Thus, the direction of time flow (forward or backward) can always been inferred from context; however, the diversity of spelling and abbreviations makes it difficult for machines to guess this, and thus a more disciplined representation would be helpful. For all representations, one might consider an internal representation like `kilo_years_BP`, and an external representation for display purposes like `kyr BP`.
Lastly, we note that the excellent ontology of geologic time by Cox & Richard[1], which deals with >1Ma time scales, does not encompass such distinctions, and thus a new representation is needed.
Recommendations from the literature
The recommendations below are from Govin et al. 2015 [2].

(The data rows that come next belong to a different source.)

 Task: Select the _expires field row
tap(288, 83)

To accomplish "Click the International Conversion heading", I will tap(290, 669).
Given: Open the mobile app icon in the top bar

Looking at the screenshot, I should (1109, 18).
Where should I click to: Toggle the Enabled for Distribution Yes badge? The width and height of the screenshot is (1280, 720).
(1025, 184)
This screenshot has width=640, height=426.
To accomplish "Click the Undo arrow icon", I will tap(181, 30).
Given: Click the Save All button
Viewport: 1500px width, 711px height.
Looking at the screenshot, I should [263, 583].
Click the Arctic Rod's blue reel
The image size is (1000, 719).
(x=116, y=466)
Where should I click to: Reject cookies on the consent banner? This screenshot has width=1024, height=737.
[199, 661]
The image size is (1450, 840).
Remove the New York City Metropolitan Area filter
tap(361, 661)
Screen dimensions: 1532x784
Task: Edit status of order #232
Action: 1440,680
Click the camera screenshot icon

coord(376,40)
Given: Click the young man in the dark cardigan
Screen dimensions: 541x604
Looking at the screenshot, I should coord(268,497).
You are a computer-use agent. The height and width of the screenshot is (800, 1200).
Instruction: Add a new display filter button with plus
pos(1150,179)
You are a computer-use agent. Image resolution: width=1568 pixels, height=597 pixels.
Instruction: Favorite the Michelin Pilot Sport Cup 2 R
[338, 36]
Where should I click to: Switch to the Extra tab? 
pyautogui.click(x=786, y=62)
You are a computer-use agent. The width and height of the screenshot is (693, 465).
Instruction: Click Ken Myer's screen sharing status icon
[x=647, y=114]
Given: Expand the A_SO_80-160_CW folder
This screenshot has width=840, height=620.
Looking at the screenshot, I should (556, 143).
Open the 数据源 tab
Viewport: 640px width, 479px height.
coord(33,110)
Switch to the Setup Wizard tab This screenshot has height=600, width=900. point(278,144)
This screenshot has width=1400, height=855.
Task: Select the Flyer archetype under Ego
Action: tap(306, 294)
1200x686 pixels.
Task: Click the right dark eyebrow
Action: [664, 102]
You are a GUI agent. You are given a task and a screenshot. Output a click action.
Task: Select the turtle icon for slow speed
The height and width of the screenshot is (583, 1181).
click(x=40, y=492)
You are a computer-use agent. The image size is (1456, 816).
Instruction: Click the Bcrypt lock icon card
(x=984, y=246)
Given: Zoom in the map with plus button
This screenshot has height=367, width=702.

"Future climate-stratigraphic alignments should provide (1) a clear statement of climate hypotheses involved, (2) a detailed understanding of environmental parameters controlling selected tracers and (3) a careful evaluation of the synchronicity of aligned paleoclimatic records. We underscore the need to (1) systematically report quantitative estimates of relative and absolute age uncertainties, (2) assess the coherence of chronologies when comparing different records, and (3) integrate these uncertainties in paleoclimatic interpretations and comparisons with climate simulations."
Absolute dating of aragonitic corals
Dating fossil corals often requires the use of U-series age.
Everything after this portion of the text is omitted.